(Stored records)

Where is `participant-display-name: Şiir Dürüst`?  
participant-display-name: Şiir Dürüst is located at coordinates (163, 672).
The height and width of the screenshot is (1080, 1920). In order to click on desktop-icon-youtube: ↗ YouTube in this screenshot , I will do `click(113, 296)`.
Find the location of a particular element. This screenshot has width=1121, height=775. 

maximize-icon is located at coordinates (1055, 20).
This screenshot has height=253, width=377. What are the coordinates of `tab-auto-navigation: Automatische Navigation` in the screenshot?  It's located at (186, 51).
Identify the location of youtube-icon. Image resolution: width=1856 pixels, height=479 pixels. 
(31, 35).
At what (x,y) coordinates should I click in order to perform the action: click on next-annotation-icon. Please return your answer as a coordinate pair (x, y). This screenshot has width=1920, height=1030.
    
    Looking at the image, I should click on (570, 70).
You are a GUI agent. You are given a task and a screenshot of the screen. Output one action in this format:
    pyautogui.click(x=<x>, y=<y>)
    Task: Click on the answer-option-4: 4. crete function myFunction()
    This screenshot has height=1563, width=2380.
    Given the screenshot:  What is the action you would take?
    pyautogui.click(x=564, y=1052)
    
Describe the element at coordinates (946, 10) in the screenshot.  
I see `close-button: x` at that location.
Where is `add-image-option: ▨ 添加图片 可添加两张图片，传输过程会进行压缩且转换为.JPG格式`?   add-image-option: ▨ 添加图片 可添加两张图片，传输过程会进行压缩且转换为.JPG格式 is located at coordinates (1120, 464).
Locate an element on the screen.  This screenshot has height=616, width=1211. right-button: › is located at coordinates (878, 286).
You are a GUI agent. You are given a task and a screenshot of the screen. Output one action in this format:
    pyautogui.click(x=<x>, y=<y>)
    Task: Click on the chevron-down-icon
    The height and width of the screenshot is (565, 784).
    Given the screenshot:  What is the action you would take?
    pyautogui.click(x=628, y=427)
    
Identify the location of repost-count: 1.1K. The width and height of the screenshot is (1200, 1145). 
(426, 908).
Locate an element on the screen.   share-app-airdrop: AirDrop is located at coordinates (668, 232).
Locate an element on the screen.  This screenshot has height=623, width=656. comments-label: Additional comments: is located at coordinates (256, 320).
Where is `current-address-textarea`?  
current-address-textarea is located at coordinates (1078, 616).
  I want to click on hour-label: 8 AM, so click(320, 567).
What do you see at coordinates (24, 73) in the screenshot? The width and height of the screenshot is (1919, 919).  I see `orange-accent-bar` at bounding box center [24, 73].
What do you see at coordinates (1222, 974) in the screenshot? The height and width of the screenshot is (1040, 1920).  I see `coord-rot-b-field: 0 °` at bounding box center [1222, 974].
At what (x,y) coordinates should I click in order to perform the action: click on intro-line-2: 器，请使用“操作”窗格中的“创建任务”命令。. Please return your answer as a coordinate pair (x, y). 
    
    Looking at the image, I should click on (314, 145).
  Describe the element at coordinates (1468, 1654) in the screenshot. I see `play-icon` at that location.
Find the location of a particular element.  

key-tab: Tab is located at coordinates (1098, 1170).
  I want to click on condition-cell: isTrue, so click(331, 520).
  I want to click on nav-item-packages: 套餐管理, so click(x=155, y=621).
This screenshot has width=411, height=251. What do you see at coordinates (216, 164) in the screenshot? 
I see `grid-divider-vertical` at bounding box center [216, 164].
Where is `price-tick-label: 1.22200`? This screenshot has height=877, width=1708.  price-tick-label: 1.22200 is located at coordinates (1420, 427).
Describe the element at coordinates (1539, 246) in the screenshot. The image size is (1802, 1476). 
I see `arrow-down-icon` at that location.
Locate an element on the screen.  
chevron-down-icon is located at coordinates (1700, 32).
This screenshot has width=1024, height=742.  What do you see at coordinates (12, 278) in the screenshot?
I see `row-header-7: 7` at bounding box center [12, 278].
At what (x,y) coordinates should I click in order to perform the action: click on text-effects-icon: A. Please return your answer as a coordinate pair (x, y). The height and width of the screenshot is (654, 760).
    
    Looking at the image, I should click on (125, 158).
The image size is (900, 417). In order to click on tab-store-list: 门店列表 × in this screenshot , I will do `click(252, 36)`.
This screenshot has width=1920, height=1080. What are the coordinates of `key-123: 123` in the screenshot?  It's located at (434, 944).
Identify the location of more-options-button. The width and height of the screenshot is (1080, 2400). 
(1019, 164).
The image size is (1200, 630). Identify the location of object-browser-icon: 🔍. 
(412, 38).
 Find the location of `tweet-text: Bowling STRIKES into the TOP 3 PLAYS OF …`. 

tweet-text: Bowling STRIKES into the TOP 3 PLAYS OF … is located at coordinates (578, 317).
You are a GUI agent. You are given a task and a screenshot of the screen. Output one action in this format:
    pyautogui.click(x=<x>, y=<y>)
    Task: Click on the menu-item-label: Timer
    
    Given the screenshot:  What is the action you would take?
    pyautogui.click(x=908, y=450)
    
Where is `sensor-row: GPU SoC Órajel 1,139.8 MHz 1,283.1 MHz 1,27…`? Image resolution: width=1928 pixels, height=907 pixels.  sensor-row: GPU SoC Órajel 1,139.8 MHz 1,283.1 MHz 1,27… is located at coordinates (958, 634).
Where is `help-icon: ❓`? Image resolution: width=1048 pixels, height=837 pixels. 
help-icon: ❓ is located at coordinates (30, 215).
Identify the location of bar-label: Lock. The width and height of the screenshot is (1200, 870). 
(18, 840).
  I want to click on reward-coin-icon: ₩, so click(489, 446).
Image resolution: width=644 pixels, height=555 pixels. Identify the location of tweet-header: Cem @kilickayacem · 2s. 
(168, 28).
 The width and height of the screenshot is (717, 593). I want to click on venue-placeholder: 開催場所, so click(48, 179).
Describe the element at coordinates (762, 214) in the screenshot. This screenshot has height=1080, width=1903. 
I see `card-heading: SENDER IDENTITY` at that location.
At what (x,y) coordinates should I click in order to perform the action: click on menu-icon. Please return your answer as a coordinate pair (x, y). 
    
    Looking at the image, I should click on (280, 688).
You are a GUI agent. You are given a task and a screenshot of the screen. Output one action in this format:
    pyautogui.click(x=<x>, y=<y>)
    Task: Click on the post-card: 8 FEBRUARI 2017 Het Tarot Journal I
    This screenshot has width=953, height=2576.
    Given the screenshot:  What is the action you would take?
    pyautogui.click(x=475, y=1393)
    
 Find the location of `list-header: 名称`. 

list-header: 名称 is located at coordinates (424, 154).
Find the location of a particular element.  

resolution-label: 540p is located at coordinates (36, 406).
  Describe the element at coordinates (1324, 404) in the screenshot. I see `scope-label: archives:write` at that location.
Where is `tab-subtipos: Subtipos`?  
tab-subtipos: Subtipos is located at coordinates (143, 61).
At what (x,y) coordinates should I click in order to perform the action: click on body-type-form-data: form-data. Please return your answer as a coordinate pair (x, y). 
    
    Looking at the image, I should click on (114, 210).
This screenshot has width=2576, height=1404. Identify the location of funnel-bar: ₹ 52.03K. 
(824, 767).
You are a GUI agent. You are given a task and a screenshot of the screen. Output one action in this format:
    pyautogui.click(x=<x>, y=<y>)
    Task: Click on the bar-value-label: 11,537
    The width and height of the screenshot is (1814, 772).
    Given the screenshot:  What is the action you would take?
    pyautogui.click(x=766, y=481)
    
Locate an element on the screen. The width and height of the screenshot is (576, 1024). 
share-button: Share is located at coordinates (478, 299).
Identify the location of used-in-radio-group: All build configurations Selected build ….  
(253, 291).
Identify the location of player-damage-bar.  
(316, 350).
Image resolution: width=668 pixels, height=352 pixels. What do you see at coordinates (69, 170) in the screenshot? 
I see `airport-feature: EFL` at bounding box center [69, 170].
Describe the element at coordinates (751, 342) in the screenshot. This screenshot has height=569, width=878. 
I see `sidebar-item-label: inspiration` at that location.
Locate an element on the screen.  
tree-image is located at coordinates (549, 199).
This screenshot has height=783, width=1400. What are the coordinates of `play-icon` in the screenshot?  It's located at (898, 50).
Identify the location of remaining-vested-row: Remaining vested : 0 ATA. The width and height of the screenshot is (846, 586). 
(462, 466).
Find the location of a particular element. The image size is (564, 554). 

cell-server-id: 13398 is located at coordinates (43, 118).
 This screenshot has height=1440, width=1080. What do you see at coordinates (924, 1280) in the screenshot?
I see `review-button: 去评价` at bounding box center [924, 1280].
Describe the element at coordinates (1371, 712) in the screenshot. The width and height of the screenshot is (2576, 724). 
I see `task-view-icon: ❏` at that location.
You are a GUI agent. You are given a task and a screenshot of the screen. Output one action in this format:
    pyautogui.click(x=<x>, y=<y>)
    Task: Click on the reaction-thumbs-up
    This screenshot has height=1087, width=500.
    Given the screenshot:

◆ What you should do
Please write out the entries above word for word, everything from the line containing "Describe the element at coordinates (762, 214)" down to the line containing "pyautogui.click(x=766, y=481)", with both of those lines included.

◆ Solution to this exercise
Describe the element at coordinates (762, 214) in the screenshot. This screenshot has height=1080, width=1903. 
I see `card-heading: SENDER IDENTITY` at that location.
At what (x,y) coordinates should I click in order to perform the action: click on menu-icon. Please return your answer as a coordinate pair (x, y). 
    
    Looking at the image, I should click on (280, 688).
You are a GUI agent. You are given a task and a screenshot of the screen. Output one action in this format:
    pyautogui.click(x=<x>, y=<y>)
    Task: Click on the post-card: 8 FEBRUARI 2017 Het Tarot Journal I
    This screenshot has width=953, height=2576.
    Given the screenshot:  What is the action you would take?
    pyautogui.click(x=475, y=1393)
    
 Find the location of `list-header: 名称`. 

list-header: 名称 is located at coordinates (424, 154).
Find the location of a particular element.  

resolution-label: 540p is located at coordinates (36, 406).
  Describe the element at coordinates (1324, 404) in the screenshot. I see `scope-label: archives:write` at that location.
Where is `tab-subtipos: Subtipos`?  
tab-subtipos: Subtipos is located at coordinates (143, 61).
At what (x,y) coordinates should I click in order to perform the action: click on body-type-form-data: form-data. Please return your answer as a coordinate pair (x, y). 
    
    Looking at the image, I should click on (114, 210).
This screenshot has width=2576, height=1404. Identify the location of funnel-bar: ₹ 52.03K. 
(824, 767).
You are a GUI agent. You are given a task and a screenshot of the screen. Output one action in this format:
    pyautogui.click(x=<x>, y=<y>)
    Task: Click on the bar-value-label: 11,537
    The width and height of the screenshot is (1814, 772).
    Given the screenshot:  What is the action you would take?
    pyautogui.click(x=766, y=481)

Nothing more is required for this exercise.